• DATASET ROWS
____________
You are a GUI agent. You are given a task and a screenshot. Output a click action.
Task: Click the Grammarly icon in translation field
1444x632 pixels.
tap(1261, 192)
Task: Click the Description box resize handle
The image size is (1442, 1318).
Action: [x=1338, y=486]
____________
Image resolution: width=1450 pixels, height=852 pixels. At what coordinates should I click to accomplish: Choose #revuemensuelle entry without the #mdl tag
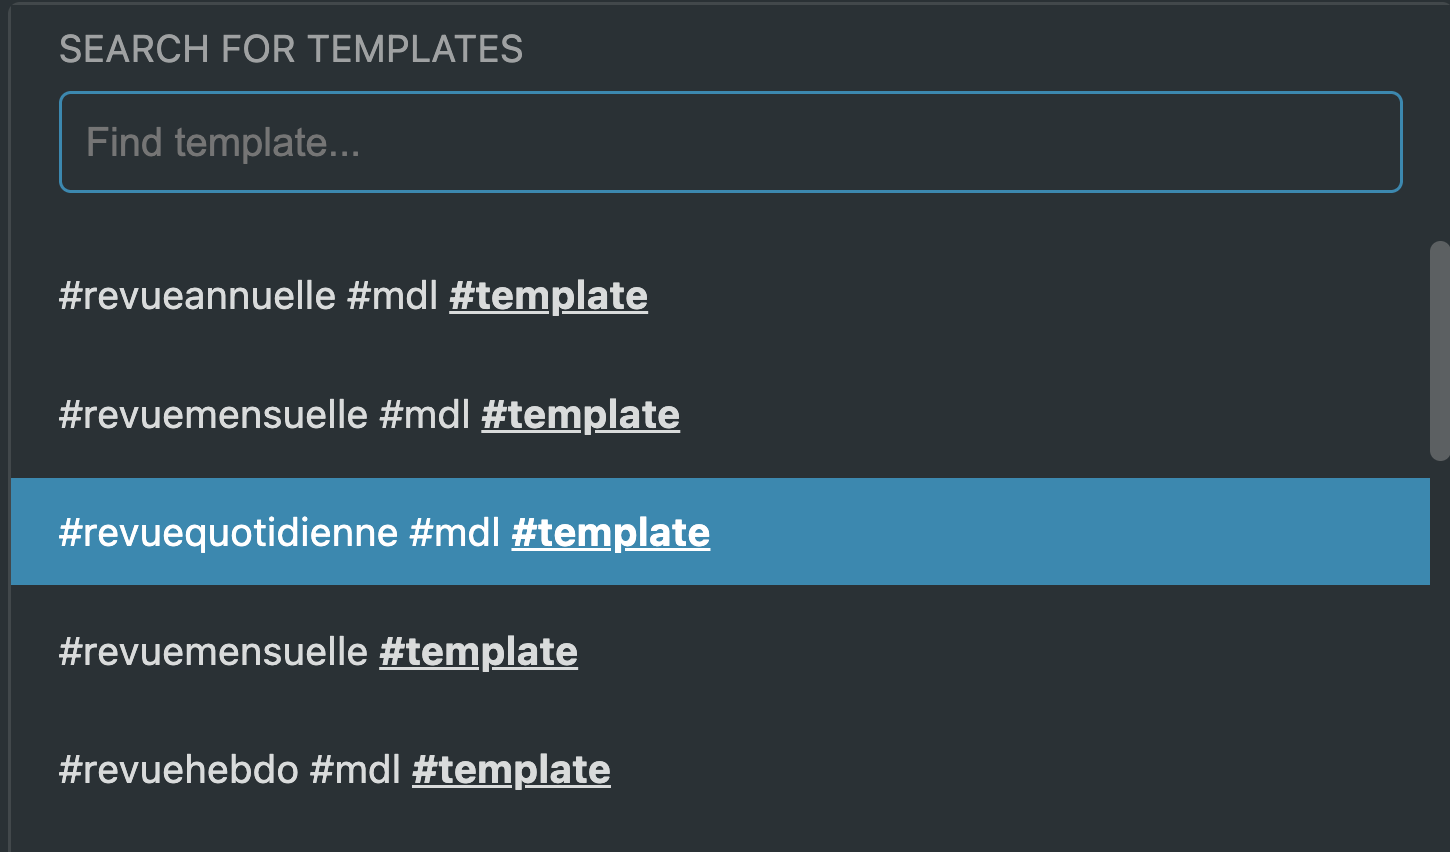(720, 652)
____________
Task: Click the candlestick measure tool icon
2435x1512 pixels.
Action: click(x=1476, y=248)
____________
• YOUR TASK
Revise the records starting at the line containing "You are a GUI" and ending at the line containing "Action: [x=1338, y=486]", putting "drag handle" in place of "resize handle" and leaving everything else the same.

• RESULT
You are a GUI agent. You are given a task and a screenshot. Output a click action.
Task: Click the Grammarly icon in translation field
1444x632 pixels.
tap(1261, 192)
Task: Click the Description box drag handle
The image size is (1442, 1318).
Action: [x=1338, y=486]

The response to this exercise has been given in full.